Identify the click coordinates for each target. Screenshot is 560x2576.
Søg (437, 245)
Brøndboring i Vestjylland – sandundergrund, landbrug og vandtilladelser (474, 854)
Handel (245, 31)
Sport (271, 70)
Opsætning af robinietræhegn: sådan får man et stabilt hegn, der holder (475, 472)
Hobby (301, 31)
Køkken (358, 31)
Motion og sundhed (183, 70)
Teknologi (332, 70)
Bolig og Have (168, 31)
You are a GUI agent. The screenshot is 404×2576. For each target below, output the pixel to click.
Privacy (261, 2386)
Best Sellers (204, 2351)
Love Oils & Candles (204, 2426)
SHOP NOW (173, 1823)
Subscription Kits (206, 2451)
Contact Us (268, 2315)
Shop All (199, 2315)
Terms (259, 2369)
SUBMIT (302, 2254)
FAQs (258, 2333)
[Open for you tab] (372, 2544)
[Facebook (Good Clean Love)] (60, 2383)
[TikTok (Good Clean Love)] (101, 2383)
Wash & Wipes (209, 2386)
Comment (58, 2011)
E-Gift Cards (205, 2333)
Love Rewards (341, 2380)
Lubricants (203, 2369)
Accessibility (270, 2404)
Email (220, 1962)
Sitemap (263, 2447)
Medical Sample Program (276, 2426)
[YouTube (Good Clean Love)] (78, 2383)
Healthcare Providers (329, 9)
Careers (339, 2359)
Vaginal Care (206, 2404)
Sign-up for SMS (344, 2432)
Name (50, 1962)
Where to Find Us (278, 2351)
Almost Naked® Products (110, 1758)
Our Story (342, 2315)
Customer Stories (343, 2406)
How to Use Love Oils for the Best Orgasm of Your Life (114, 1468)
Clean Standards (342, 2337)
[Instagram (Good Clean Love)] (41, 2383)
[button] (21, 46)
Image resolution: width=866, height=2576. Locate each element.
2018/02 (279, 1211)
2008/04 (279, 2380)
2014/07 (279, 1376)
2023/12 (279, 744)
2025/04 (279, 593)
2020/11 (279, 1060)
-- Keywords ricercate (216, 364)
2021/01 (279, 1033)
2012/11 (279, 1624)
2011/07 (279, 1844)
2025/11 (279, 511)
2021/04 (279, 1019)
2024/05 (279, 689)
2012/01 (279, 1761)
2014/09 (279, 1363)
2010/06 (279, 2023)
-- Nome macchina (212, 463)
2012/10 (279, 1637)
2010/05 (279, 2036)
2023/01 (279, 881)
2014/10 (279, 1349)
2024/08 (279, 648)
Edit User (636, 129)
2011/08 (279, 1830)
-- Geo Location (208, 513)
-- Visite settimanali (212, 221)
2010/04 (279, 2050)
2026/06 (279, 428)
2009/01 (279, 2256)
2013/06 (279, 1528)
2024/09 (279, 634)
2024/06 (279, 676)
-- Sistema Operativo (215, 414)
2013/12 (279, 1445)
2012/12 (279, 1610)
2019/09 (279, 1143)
***
### [AIM OF THE TASK]
Return word for word the lines above from the line with "Name (50, 1962)" to the line with "2014/07 (279, 1376)", including both and leaving out all others.

### [ANSWER SECTION]
Name (50, 1962)
Where to Find Us (278, 2351)
Almost Naked® Products (110, 1758)
Our Story (342, 2315)
Customer Stories (343, 2406)
How to Use Love Oils for the Best Orgasm of Your Life (114, 1468)
Clean Standards (342, 2337)
[Instagram (Good Clean Love)] (41, 2383)
[button] (21, 46)
Image resolution: width=866, height=2576. Locate each element.
2018/02 (279, 1211)
2008/04 (279, 2380)
2014/07 (279, 1376)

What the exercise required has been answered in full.